The order comes despite the federal government acknowledging earlier this month that border crossings had hit a low point going back to July 2020. The order also contains familiar right-wing fearmongering about immigrants, claiming “millions of aliens who potentially pose significant threats to health, safety, and national security have moved into communities nationwide.”

In this aerial view, deportees unload from a Customs and Border Protection transport vehicle before being sent back to Mexico on Jan. 22 in Nogales, Arizona. Trump signed executive orders on his first day in office declaring a state of emergency at the U.S. southern border, halting asylum claims and launching a campaign of mass deportations.
In this aerial view, deportees unload from a Customs and Border Protection transport vehicle before being sent back to Mexico on Jan. 22 in Nogales, Arizona. Trump signed executive orders on his first day in office declaring a state of emergency at the U.S. southern border, halting asylum claims and launching a campaign of mass deportations.
John Moore via Getty Images

CBS News reported Wednesday that, based on the executive order, border agents “have been instructed to summarily deport migrants crossing into the country illegally without allowing them to request legal protection, according to internal government documents and agency officials.”

The report added: “Two Customs and Border Protection officials, who requested anonymity to discuss internal guidance, said migrants will not be allowed to see an immigration judge or asylum officer under Mr. Trump’s edict, which effectively suspends U.S. obligations under domestic and international law to ensure people fleeing persecution are not returned to danger.”

“Put simply, this order ends asylum at the United States border for anyone fleeing danger, even for families persecuted on the basis of their religion or political speech,” Lee Gelernt, deputy director of the ACLU Immigrants’ Rights Project and a frequent litigator against federal immigration policy, told CBS News.

The report also noted that internal documents cited the president’s public health authority, and that the documents “say requests to release migrants with a court notice will need to be approved by Border Patrol headquarters and will only be considered in ‘life-threatening’ situations.”

Legal commentators assailed the executive order’s reasoning.

“Trump claims to have a power in the Constitution that lets him suspend entire acts of Congress,” Aaron Reichlin-Melnick, senior fellow at the American Immigration Council, told The New Republic. “Immigrants taken into custody have rights.

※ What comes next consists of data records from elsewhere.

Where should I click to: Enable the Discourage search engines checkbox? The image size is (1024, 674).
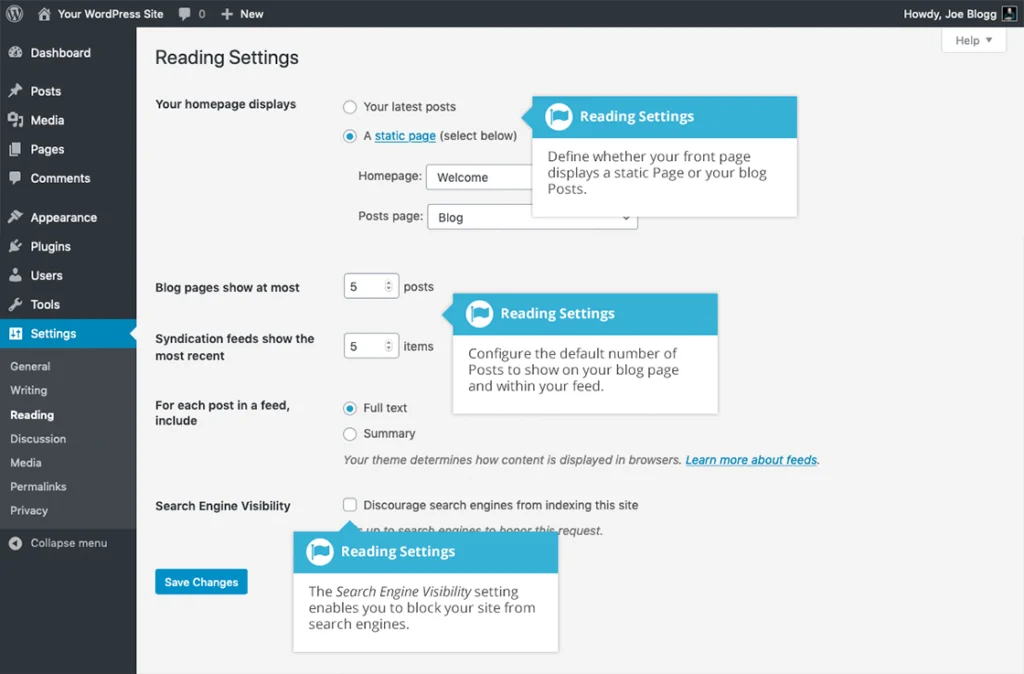(350, 505)
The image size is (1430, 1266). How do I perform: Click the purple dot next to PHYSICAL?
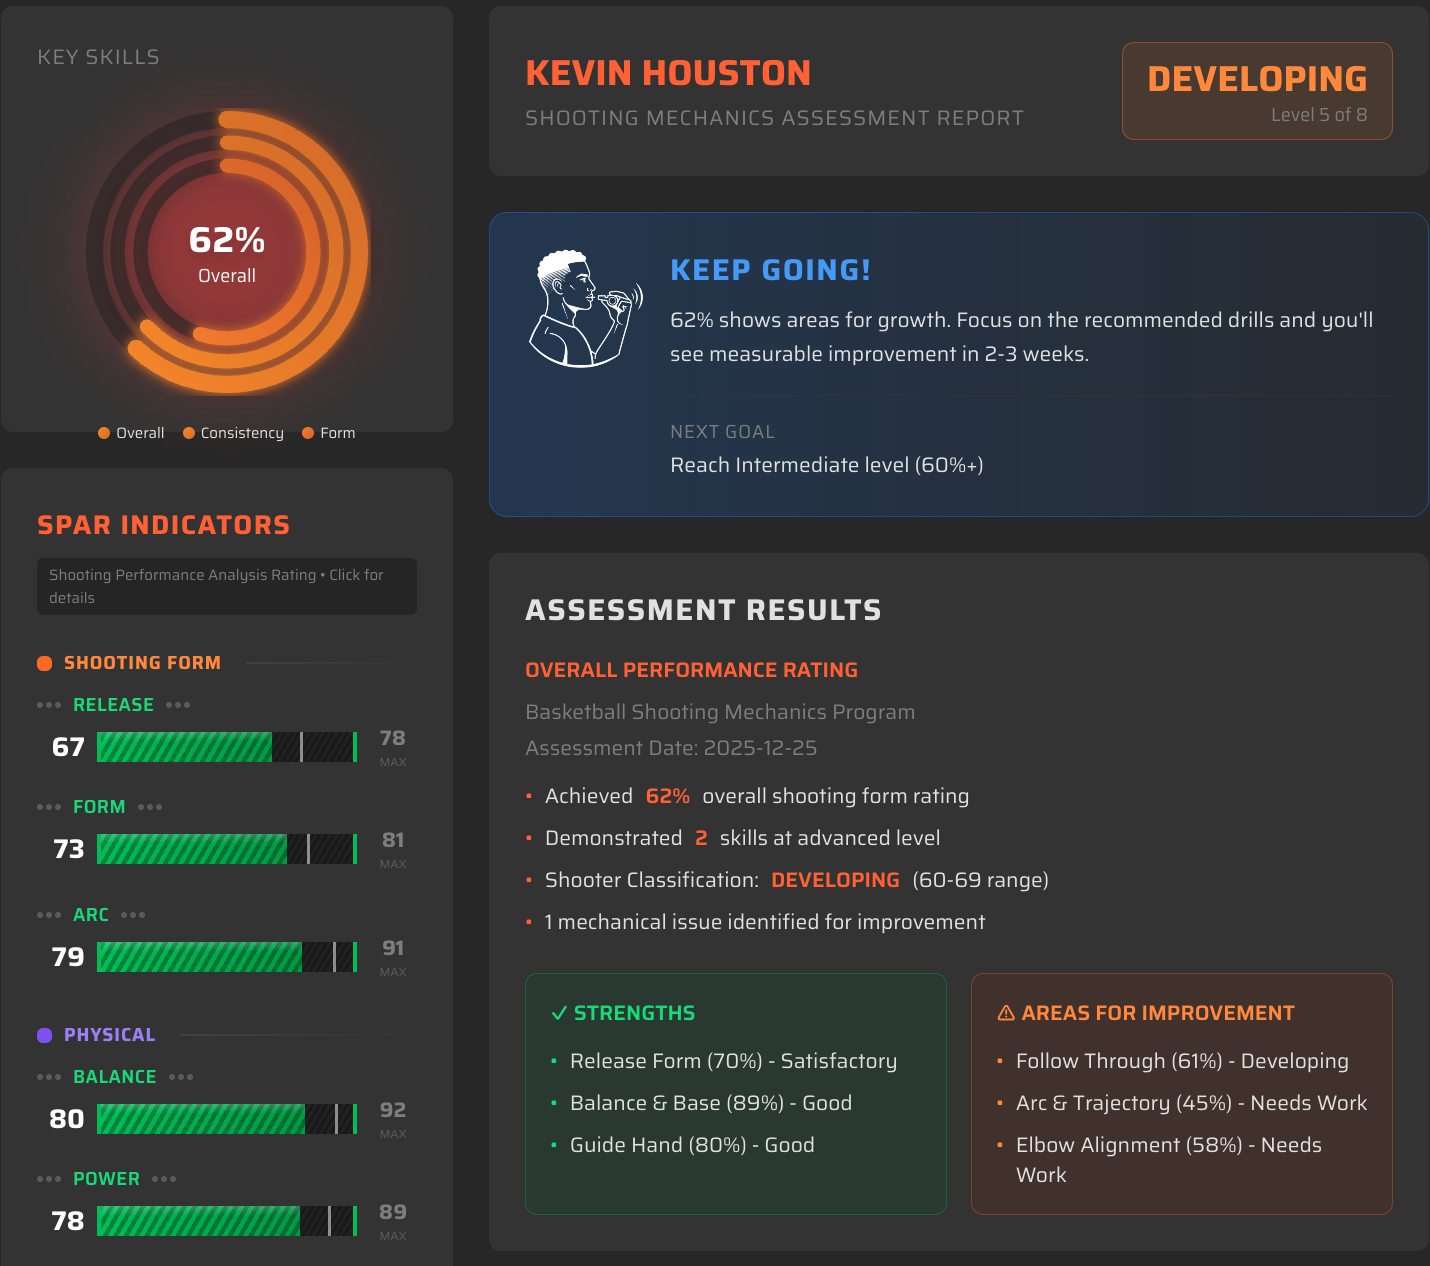44,1034
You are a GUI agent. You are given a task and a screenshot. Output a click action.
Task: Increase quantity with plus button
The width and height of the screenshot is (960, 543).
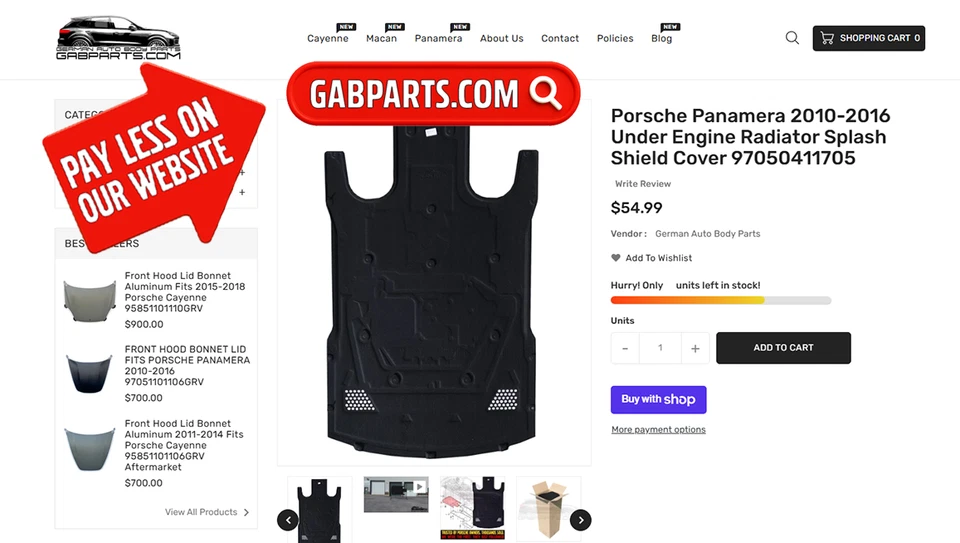click(695, 348)
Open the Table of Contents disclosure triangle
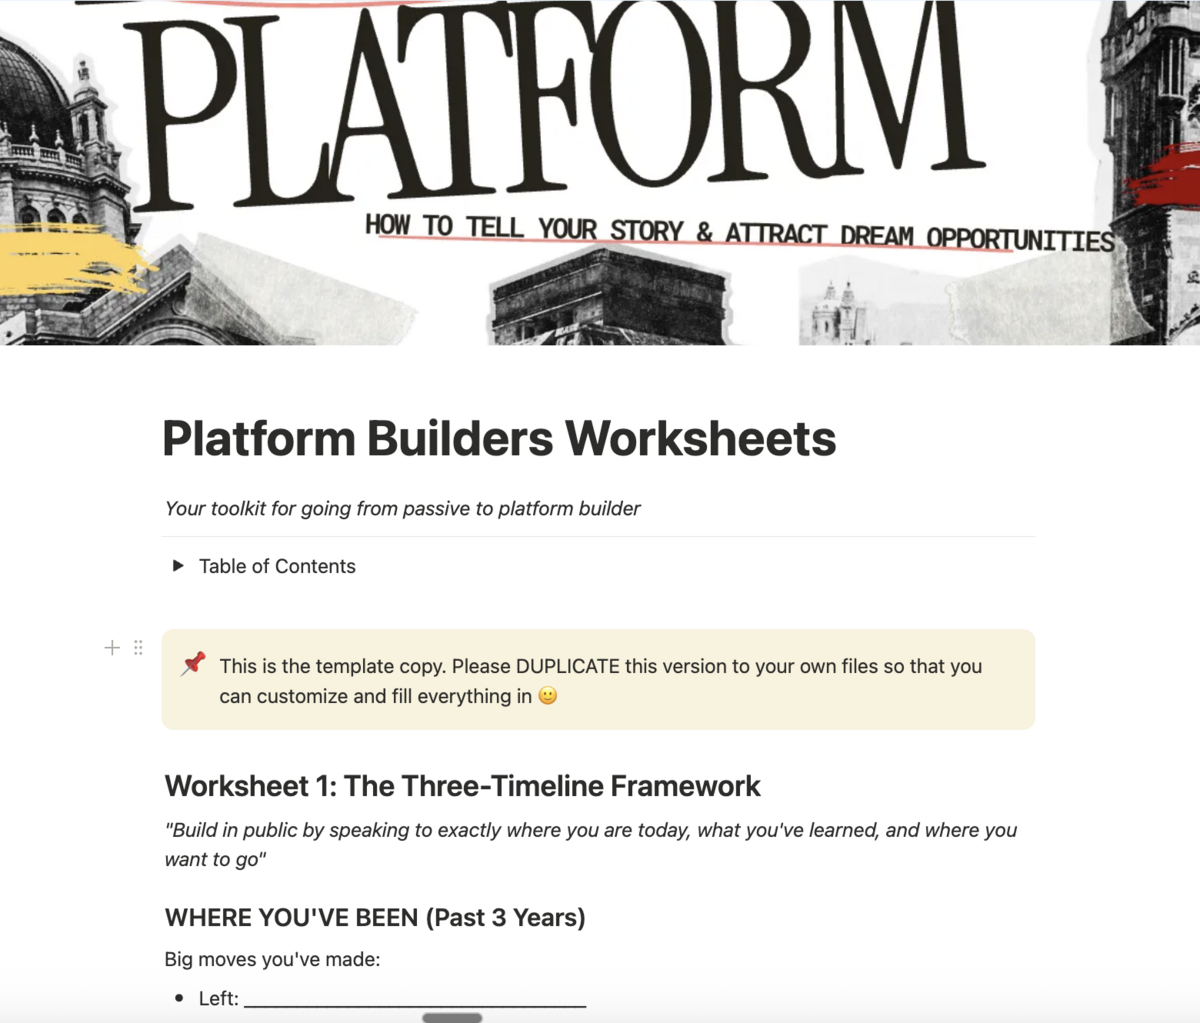This screenshot has height=1023, width=1200. (176, 565)
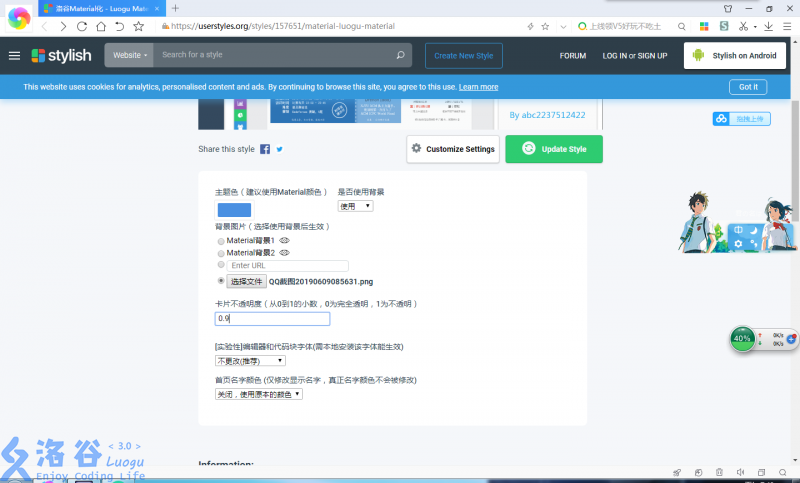Select the Enter URL radio option

221,265
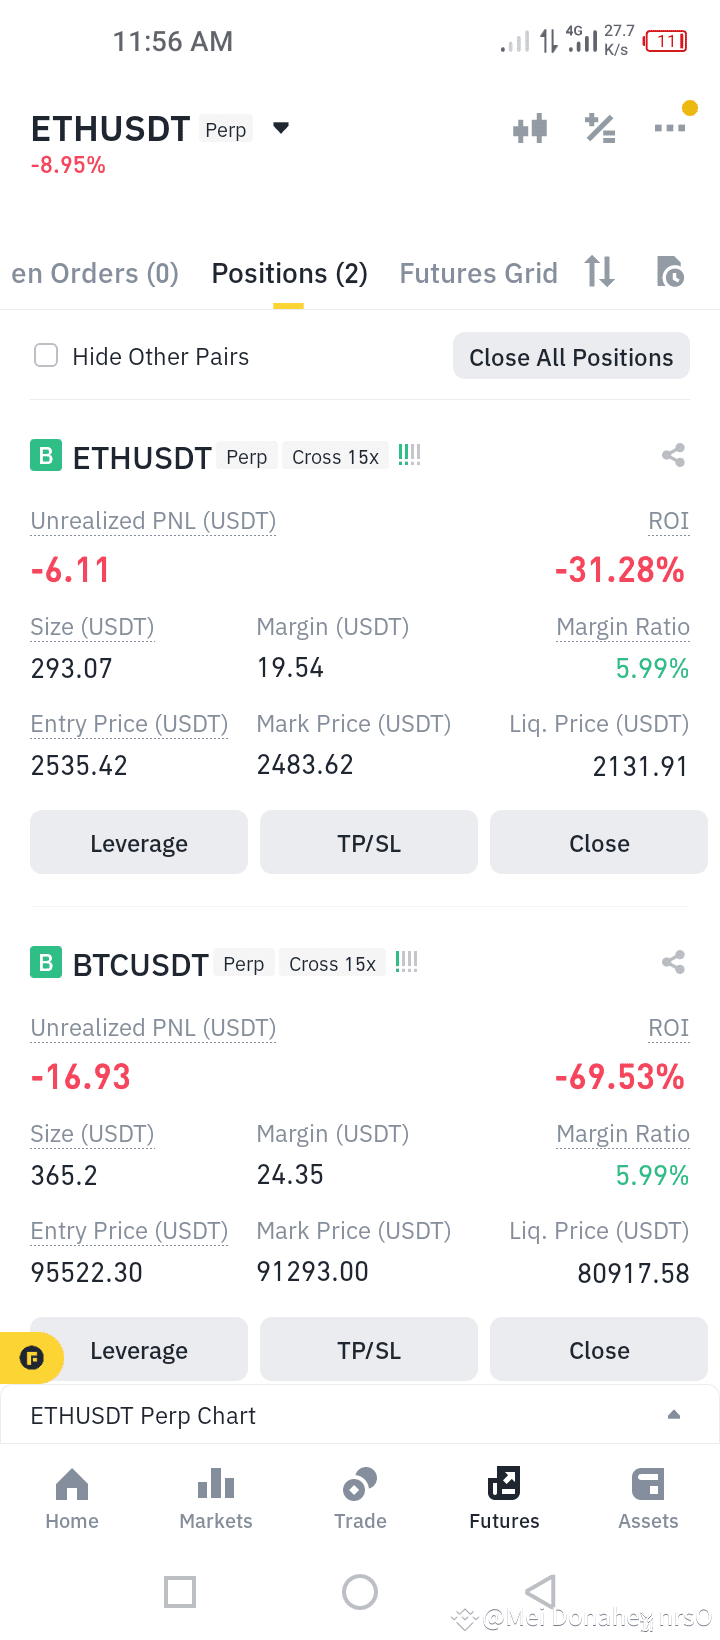This screenshot has width=720, height=1640.
Task: Tap the Android home circle button
Action: 360,1592
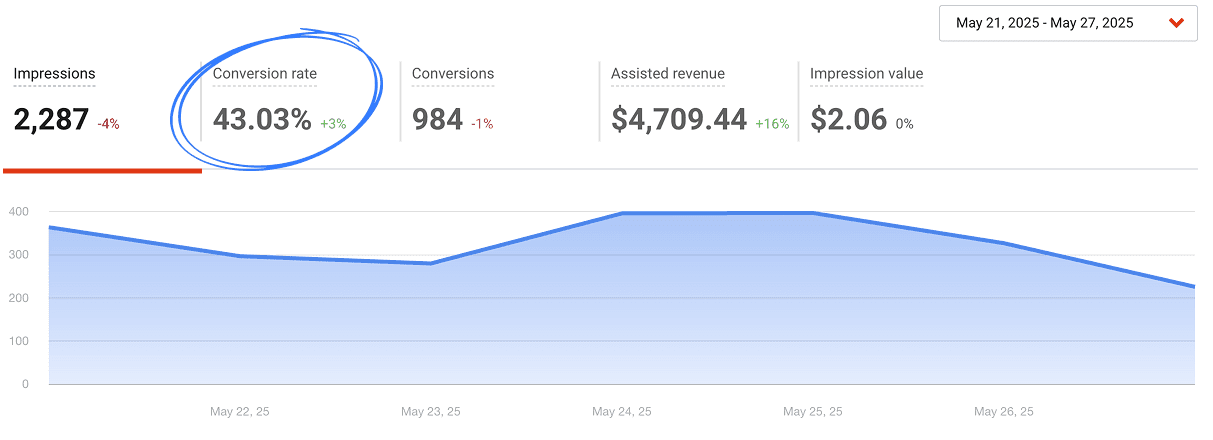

No president can erase immigration law with the stroke of a pen.”

“There is no emergency at the border, where crossings are at a 4-year low,” said Harry Litman, a former federal prosecutor and host of the “Talking Feds” podcast. “There is just a beyond-the-looking-glass President saying a term can mean anything I choose.”

The order “rests on courts buying into the recent, wild theory that asylum-seekers and other migrants are an ‘invasion’ under the Constitution,” said Adam Isaacson, director for defense oversight at the Washington Office on Latin America.

Joe Biden himself instituted a near-ban on asylum claims for people who attempted to enter the country between ports of entry, but his administration pointed to the CBP One app as a legal pathway into the asylum process. Biden’s asylum restriction cited similar legal authority as Trump’s, though it did allow migrants to make their initial case to asylum officers.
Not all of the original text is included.